- Opdrachten -
a: Stel voor elk van de volgende beweringen vast of deze overeenkomt met de tekst over burgerschapsonderwijs, en onderbouw elk antwoord met de beslissende woorden uit die tekst, letterlijk geciteerd. (i) In de bovenbouw spiegelen leerlingen zich aan rolmodellen in media. (ii) Leerlingen leren de primaire emoties van de ander te herkennen. (iii) In de onderbouw verdiepen leerlingen zich in hun eigen identiteit.
b: Schrijf een vervolg op de tekst over burgerschapsonderwijs, aansluitend op de laatste zin daarvan.

- Tekstfragment -
=======

In de bovenbouw leren leerlingen zich verder te verplaatsen in klasgenoten en andere mensen in hun sociale omgeving. Ze spiegelen zich aan andere rolmodellen in media en identificeren zich hiermee. Op school verdiepen ze zich in de overeenkomsten en verschillen tussen mensen die andere achtergronden, mogelijkheden en oriëntaties hebben.

Leerlingen leren:

  • hoofdzaken over religieuze en levensbeschouwelijke stromingen en culturele tradities en gebruiken die in onze diverse samenleving een rol spelen;
  • over seksualiteit, verschillende seksuele oriëntaties en expressies van gender;
  • de grenzen (emotioneel, fysiek en seksueel) van anderen herkennen en daar rekening mee te houden;
  • de secundaire emoties van de ander te herkennen en te benoemen en te anticiperen op reacties van anderen op het eigen handelen;
  • uit te wisselen wat gedeelde en verschillende waarden, overtuigingen, idealen en toekomstverwachtingen zijn;
  • overeenkomsten en verschillen tussen mensen te herkennen, te benoemen en in aanzet te verklaren; hoe groepsgedrag en (sociale) media de houdingen en het gedrag van klasgenoten mede kunnen verklaren.

(bron: SLO bouwstenen burgerschap)

Kennis en vaardigheden – voortgezet speciaal onderwijs

Onderbouw

In de onderbouw verdiepen leerlingen zich in de identiteit van de ander. Door het ontmoeten van de ander en een dialoog aan te gaan over onderwerpen waarover verschillend kan worden gedacht, ontwikkelen leerlingen inzicht in en respect voor andere opvattingen en manieren om in het leven te staan.

=======

- Vermeldingen over de positie van items -
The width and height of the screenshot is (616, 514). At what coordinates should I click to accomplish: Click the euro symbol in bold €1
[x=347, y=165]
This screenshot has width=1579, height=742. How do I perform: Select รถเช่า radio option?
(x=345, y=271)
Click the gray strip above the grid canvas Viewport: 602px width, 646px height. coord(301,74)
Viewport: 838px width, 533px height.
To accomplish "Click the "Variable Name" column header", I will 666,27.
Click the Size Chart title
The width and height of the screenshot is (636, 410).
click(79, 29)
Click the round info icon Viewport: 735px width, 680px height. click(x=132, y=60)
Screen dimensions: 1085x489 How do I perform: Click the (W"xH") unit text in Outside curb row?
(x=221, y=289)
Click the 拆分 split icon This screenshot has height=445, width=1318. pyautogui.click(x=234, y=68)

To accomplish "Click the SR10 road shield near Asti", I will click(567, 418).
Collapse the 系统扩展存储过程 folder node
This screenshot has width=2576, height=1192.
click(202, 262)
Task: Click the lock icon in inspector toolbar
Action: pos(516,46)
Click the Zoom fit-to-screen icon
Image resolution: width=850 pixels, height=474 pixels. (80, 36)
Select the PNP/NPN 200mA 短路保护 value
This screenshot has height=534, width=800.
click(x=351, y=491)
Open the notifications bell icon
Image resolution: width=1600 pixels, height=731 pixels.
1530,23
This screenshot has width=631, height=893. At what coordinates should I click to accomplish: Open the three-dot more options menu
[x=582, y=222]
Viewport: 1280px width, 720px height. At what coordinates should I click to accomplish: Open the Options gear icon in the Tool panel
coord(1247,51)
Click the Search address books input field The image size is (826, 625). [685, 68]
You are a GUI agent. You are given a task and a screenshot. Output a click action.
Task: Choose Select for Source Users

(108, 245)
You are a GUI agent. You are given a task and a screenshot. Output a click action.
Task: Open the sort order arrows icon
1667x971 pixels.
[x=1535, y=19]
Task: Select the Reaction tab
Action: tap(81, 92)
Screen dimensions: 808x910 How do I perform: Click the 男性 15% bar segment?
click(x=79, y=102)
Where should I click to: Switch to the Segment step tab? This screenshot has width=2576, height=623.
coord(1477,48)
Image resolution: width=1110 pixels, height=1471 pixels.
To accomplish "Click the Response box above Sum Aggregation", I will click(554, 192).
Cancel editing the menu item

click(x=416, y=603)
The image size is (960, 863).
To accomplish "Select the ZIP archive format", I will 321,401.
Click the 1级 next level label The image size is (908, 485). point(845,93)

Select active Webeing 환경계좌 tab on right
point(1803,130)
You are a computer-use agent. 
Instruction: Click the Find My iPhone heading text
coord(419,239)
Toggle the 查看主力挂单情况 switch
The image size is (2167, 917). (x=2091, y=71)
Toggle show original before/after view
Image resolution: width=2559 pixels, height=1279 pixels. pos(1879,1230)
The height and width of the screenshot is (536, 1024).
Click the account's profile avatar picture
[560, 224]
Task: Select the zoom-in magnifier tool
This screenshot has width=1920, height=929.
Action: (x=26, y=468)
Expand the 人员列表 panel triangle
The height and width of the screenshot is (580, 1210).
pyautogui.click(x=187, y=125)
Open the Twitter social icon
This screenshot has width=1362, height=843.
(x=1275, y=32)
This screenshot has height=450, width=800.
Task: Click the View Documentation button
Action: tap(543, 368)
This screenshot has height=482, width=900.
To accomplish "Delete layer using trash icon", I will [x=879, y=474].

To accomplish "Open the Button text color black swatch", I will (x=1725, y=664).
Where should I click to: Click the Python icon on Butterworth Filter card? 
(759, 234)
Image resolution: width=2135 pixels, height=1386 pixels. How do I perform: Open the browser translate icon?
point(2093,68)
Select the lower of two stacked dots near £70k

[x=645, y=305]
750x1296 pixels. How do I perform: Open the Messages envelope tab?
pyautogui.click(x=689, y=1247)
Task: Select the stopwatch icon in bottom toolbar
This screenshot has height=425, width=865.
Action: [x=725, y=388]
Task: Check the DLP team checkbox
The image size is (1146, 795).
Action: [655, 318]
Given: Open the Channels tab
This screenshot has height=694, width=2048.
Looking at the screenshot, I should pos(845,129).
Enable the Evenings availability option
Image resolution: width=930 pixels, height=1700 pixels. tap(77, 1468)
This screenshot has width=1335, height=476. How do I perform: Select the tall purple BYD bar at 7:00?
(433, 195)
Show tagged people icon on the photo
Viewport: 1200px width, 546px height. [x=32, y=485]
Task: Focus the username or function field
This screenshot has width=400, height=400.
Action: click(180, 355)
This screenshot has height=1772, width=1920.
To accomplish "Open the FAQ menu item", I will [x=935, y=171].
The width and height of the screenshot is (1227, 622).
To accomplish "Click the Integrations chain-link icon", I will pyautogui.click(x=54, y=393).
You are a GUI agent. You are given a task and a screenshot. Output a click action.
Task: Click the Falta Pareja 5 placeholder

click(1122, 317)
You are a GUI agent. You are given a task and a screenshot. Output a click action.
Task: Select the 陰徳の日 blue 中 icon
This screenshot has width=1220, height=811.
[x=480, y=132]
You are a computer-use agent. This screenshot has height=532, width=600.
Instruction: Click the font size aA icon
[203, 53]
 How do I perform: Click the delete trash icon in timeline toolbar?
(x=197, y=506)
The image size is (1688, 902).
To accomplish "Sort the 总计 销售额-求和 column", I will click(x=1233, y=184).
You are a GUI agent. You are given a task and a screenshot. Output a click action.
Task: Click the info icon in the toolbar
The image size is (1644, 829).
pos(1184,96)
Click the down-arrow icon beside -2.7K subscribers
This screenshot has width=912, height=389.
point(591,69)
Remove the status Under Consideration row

=======

- De antwoorden -
a:
(i) Ja: „Ze spiegelen zich aan andere rolmodellen in media en identificeren zich hiermee.”
(ii) Nee: „de secundaire emoties van de ander te herkennen en te benoemen”
(iii) Nee: „In de onderbouw verdiepen leerlingen zich in de identiteit van de ander.”

b:
Leerlingen leren:

  • over het ontstaan van een diverse samenleving in Nederland in de context van een globaliserende wereld;
  • over aspecten van de emancipatie van verschillende groepen mensen door de geschiedenis heen;
  • hoofdzaken over religieuze en levensbeschouwelijke stromingen in Nederland en de wereld;
  • rekening te houden de grenzen van anderen en die op basis van gemaakte afspraken actief te helpen bewaken;
  • zich binnen hun mogelijkheden in de beleving en het perspectief van de ander te verplaatsen;
  • rekening te houden met het welbevinden van anderen en hun overwegingen en gedrag, inclusief hun taaluitingen, gericht aan sociale situaties aan te passen;
  • te herkennen waar beperkingen liggen in de communicatie met anderen en te zoeken naar mogelijk- heden om daarop te handelen;
  • overeenkomsten en verschillen in waarden en overtuigingen te herkennen, te bespreken en te wegen; verschillen van inzicht te onderzoeken als verschillende claims op waarheid en deze zo nodig naast elkaar kunnen laten bestaan;
  • rekening te houden met de idealen en toekomstverwachtingen van anderen;
  • hoe groepsgedrag en (sociale) media de houdingen en het gedrag van peers en groepen in de publieke ruimte mede kunnen verklaren.

Bovenbouw

Voor leerlingen in de bovenbouw verdient het aanbeveling om de leerlijn burgerschap voort te zetten en waar mogelijk te koppelen aan beroepsprofielen, (profiel)vakken en loopbaanoriëntatie en (beroeps)begeleiding (LOB). Dat daarbij in de uitwerking en uitvoering gedifferentieerd kan worden naar leeftijd, ontwikkeling en mogelijkheden van (groepen) leerlingen, is evident.

Een en ander leidt tot de volgende aanbevelingen:

  • Geef vraagstukken rond diversiteit en inclusie een plek in examenprogramma’s voor vakken of leergebieden.
  • Laat leerlingen oefenen om gewogen standpunten in te nemen over diversiteitsvraagstukken in relatie tot het eigen leven en de mogelijke spanningsverhouding tussen individuele identiteit(en) en collectieve identiteit(en).
  • Betrek diversiteitsvraagstukken actief op de mondiale thema’s globalisering, duurzaamheid en gezondheid en laat leerlingen deze in relatie tot elkaar op morele en ethische dimensies onderzoeken.
  • Laat leerlingen nadenken over de mate waarin vraagstukken van diversiteit te maken hebben en mogelijk zullen hebben met hun eigen carrièreperspectieven en de te kiezen vervolgopleiding.
  • Laat leerlingen reflecteren op cultureel bepaalde normen en waarden rond gender en seksualiteit in Nederland en in de wereld. Laat hen nadenken over de mogelijkheid en de wenselijkheid om seksuele en reproductieve gezondheid én rechten in de wereld te effectueren.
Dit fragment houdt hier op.